It sounds complicated, but for me, it’s natural.
That’s why I love things like whiteboard-top TED Tables.
I can draw while I listen.
I can map out ideas before speaking.
I can show what I’m thinking without having to find every English word first.
It makes learning feel possible — even when language moves too fast.
Sometimes teachers assume I don’t understand because I’m quiet or because I ask for something to be repeated.
But I’m not behind.
I’m processing.
When I have:
a few extra seconds
a place to sketch
the chance to talk in a small group
visuals to anchor my thinking
…I contribute ideas that actually move the project forward.
I don’t need easier work.
I need space and formats that match how my brain works.
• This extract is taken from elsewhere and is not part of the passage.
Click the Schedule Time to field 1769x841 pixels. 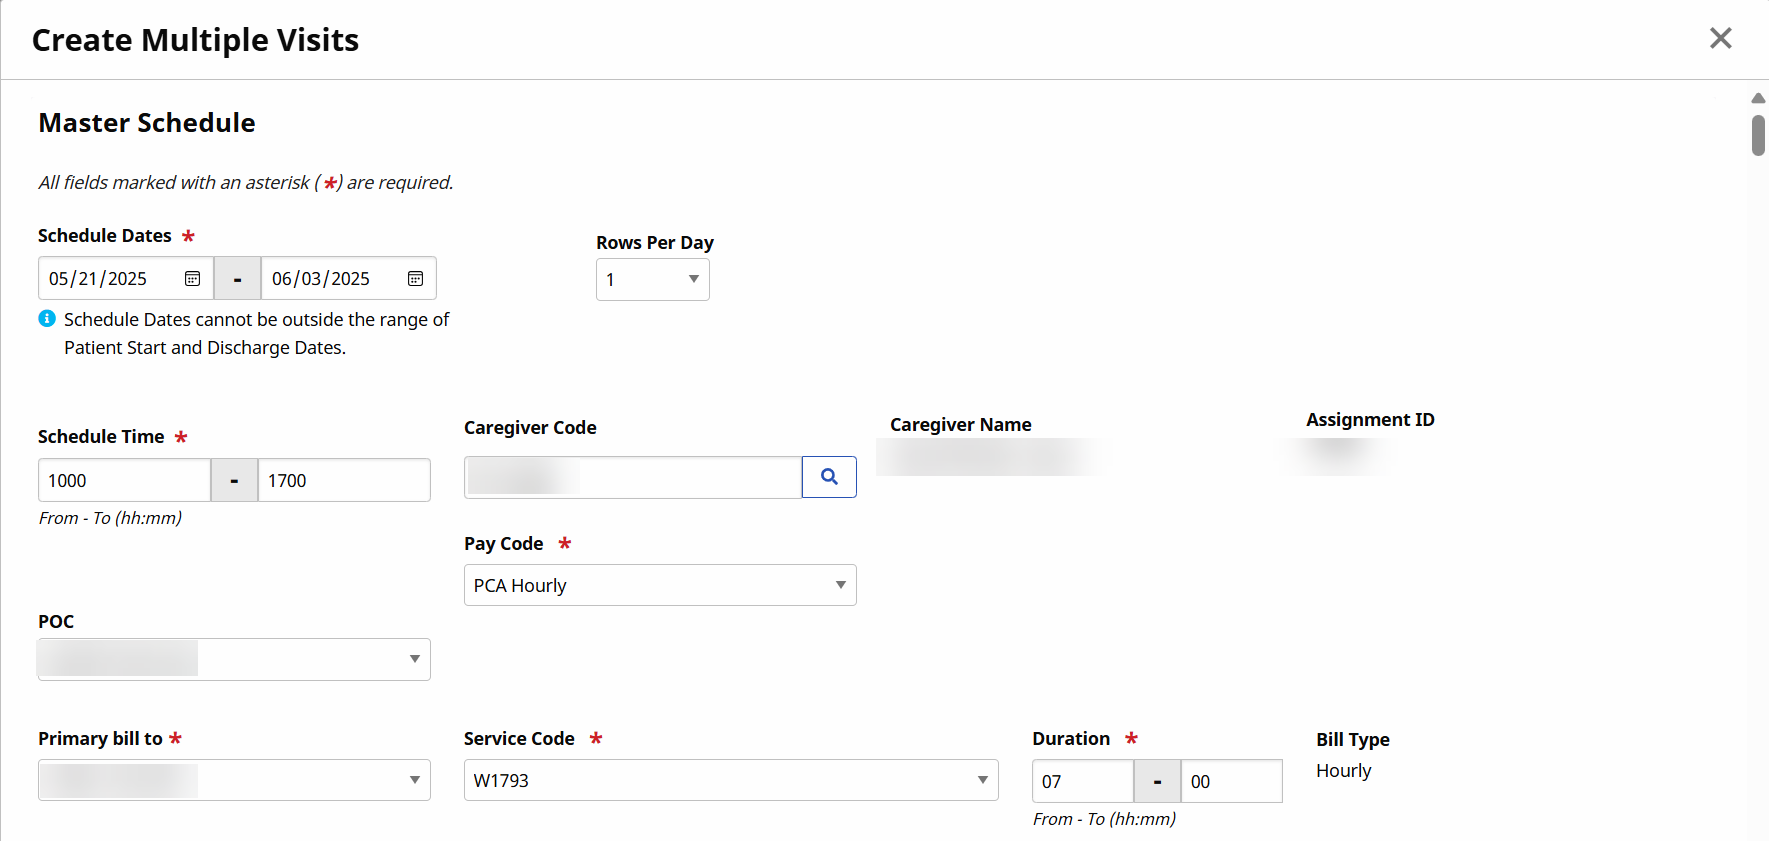click(343, 480)
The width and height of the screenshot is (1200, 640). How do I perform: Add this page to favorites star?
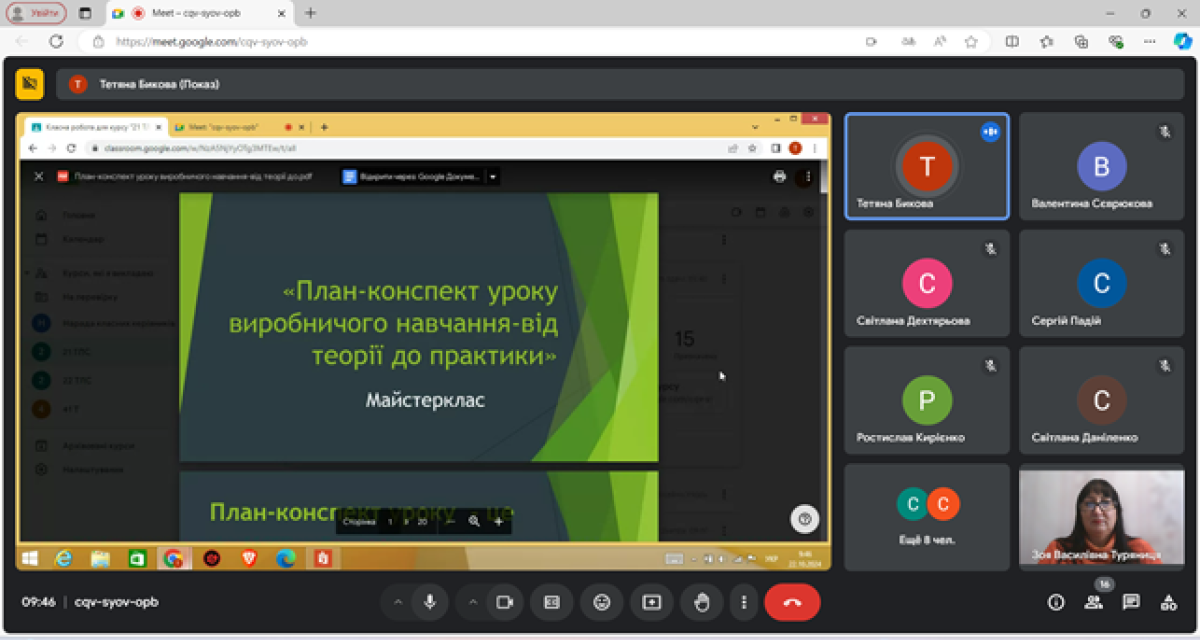pos(970,42)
In big classes, I get lost in the noise.
People talk fast.
Jokes fly.
Answers bounce around.
By the time I’m ready to say something, the conversation has already moved on.
But in small groups or one-on-one?
I’m confident.
I’m engaged.
I’m a leader — just in a quieter way.
Soft seating options, mobile tables, and collaborative pods make it easier for me to join in. They feel low-pressure, like a creative studio instead of a spotlight.
That’s when I actually shine.
I don’t need a sensory corner.
I need a cognitive one — a place where my brain isn’t battling noise, bright lights, or clutter.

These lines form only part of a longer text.